-- Task requirements --
Return the records exactly, from the first line through the "Task: Open the blue" line.

-- Task input --
┌──
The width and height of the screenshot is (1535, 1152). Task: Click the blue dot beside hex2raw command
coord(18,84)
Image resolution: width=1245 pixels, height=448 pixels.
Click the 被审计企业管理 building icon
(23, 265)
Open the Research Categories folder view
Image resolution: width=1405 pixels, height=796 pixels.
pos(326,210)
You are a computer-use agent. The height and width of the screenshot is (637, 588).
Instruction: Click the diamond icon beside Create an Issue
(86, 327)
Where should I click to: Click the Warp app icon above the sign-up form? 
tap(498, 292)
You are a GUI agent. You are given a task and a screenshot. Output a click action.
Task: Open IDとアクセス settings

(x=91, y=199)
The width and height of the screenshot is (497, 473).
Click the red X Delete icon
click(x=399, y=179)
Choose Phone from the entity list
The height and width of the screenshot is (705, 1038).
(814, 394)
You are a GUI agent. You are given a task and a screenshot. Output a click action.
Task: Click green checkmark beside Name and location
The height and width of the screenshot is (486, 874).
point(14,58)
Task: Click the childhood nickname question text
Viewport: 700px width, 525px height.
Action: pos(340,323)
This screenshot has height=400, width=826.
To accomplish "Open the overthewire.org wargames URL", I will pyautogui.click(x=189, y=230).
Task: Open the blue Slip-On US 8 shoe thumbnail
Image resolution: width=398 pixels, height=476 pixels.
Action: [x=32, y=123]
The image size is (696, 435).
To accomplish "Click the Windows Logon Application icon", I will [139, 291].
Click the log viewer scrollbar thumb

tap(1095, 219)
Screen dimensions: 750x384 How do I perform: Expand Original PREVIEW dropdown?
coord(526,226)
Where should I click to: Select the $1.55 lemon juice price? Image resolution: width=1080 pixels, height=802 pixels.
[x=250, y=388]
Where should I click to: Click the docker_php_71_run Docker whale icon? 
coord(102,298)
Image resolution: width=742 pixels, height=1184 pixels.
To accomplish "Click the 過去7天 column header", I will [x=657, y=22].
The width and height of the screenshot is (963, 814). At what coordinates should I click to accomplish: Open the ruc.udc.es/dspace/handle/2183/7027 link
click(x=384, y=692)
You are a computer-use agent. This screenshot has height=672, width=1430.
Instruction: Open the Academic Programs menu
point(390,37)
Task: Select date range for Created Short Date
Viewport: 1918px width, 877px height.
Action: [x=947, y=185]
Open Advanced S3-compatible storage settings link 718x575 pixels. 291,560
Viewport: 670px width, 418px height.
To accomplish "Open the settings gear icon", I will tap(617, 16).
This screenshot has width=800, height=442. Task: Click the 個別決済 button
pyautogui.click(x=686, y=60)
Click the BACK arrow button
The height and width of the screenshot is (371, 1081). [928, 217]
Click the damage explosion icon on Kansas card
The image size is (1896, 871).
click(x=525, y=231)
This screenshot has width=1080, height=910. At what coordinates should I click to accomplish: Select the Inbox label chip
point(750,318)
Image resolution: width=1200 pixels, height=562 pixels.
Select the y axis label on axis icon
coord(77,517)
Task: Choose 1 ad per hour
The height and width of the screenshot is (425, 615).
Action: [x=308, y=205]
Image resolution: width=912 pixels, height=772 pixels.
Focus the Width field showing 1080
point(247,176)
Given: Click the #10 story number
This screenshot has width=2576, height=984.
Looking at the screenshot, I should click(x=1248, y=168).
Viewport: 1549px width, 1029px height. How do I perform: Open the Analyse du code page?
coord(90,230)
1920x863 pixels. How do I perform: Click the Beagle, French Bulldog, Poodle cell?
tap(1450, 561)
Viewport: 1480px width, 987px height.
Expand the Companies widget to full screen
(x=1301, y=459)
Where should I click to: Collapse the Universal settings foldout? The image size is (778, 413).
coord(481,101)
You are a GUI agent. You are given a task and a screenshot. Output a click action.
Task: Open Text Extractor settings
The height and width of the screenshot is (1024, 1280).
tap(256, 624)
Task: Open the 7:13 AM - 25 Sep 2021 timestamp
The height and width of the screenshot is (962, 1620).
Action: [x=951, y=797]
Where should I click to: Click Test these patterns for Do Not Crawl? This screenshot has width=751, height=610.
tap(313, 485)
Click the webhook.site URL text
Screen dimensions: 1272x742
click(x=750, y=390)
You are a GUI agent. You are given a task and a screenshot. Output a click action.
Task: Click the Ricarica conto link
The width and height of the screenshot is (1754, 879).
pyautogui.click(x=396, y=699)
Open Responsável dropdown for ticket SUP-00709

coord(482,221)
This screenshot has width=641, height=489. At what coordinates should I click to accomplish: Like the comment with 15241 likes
└──
-- Result below --
The width and height of the screenshot is (1535, 1152). Task: Click the blue dot beside hex2raw command
coord(18,84)
Image resolution: width=1245 pixels, height=448 pixels.
Click the 被审计企业管理 building icon
(23, 265)
Open the Research Categories folder view
Image resolution: width=1405 pixels, height=796 pixels.
pos(326,210)
You are a computer-use agent. The height and width of the screenshot is (637, 588).
Instruction: Click the diamond icon beside Create an Issue
(86, 327)
Where should I click to: Click the Warp app icon above the sign-up form? 
tap(498, 292)
You are a GUI agent. You are given a task and a screenshot. Output a click action.
Task: Open IDとアクセス settings

(x=91, y=199)
The width and height of the screenshot is (497, 473).
Click the red X Delete icon
click(x=399, y=179)
Choose Phone from the entity list
The height and width of the screenshot is (705, 1038).
(814, 394)
You are a GUI agent. You are given a task and a screenshot. Output a click action.
Task: Click green checkmark beside Name and location
The height and width of the screenshot is (486, 874).
point(14,58)
Task: Click the childhood nickname question text
Viewport: 700px width, 525px height.
Action: pos(340,323)
This screenshot has height=400, width=826.
To accomplish "Open the overthewire.org wargames URL", I will pyautogui.click(x=189, y=230).
Task: Open the blue Slip-On US 8 shoe thumbnail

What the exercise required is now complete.